#### EXCERPT TO READ:
## Start

Türkiye seeks to maintain 25% cap on rent increases

Justice Minister Yılmaz Tunç late Monday said Türkiye was working on extending a measure limiting annual rent increases to a maximum of 25%.

 

Türkiye introduced the measure in June last year as residents struggled to find affordable homes to rent or buy due to soaring prices, prompting the government to act.

 

The measure has been proven largely ineffective, as landowners forced tenants to accept higher hikes with the threat of eviction, or capitalized on the loopholes in the measure, such as a family member needing  the rental.  According to some housing experts, the cap also created a large stock of “ghost houses“       which are kept vacant in the hopes of selling, rather than renting.

 

Inflation peaked at a 24-year high of 85.5% last October but has eased this year and dropped to below 40% in May.

 

The rent measure was set to expire at the start of July this year. Before the regulation, once-a-year price hikes for existing tenants were capped at the average annual inflation rate over the past 12 months.

“We are working (on it); it will get done,” Tunç reported by Anadolu Agency (AA) as saying in answer to a reporter’s question on the issue.

## End

#### GIVEN INFORMATION:

## Start

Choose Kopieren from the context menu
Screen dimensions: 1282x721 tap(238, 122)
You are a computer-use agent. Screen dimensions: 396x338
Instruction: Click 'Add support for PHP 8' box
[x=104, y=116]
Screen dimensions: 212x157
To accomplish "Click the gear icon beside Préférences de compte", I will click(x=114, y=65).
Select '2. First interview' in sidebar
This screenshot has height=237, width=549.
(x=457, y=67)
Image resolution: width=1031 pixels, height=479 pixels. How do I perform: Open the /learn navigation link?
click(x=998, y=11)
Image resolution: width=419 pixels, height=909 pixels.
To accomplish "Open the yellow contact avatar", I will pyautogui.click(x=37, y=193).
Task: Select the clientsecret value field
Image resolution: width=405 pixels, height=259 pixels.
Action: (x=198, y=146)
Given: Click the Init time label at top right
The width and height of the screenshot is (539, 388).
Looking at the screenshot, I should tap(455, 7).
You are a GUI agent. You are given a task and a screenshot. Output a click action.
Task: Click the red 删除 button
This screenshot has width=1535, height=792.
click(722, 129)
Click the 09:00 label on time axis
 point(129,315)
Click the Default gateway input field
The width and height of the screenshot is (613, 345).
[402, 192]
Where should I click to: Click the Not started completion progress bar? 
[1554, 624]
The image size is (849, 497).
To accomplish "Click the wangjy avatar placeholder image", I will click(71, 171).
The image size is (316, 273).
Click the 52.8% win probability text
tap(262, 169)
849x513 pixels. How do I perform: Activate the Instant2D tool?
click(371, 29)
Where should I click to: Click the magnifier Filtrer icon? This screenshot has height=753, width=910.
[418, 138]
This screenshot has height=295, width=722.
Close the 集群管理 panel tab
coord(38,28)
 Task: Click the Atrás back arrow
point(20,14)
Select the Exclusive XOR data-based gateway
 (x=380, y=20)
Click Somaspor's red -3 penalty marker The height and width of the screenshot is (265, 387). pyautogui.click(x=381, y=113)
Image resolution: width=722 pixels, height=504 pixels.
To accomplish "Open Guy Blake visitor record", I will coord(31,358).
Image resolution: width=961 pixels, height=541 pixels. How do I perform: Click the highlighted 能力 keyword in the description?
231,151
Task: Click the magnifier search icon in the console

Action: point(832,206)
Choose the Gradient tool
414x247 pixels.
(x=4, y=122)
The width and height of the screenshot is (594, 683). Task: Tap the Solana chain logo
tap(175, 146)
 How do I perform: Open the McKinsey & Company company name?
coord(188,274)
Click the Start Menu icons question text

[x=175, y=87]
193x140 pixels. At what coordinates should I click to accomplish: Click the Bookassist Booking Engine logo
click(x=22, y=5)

## End

#### TASK DIRECTIONS:
Transcribe the full article about Türkiye's 25% cap on rent increases, word for word.

#### WRITTEN REPLY:
Türkiye seeks to maintain 25% cap on rent increases

Justice Minister Yılmaz Tunç late Monday said Türkiye was working on extending a measure limiting annual rent increases to a maximum of 25%.

 

Türkiye introduced the measure in June last year as residents struggled to find affordable homes to rent or buy due to soaring prices, prompting the government to act.

 

The measure has been proven largely ineffective, as landowners forced tenants to accept higher hikes with the threat of eviction, or capitalized on the loopholes in the measure, such as a family member needing  the rental.  According to some housing experts, the cap also created a large stock of “ghost houses“       which are kept vacant in the hopes of selling, rather than renting.

 

Inflation peaked at a 24-year high of 85.5% last October but has eased this year and dropped to below 40% in May.

 

The rent measure was set to expire at the start of July this year. Before the regulation, once-a-year price hikes for existing tenants were capped at the average annual inflation rate over the past 12 months.

“We are working (on it); it will get done,” Tunç reported by Anadolu Agency (AA) as saying in answer to a reporter’s question on the issue.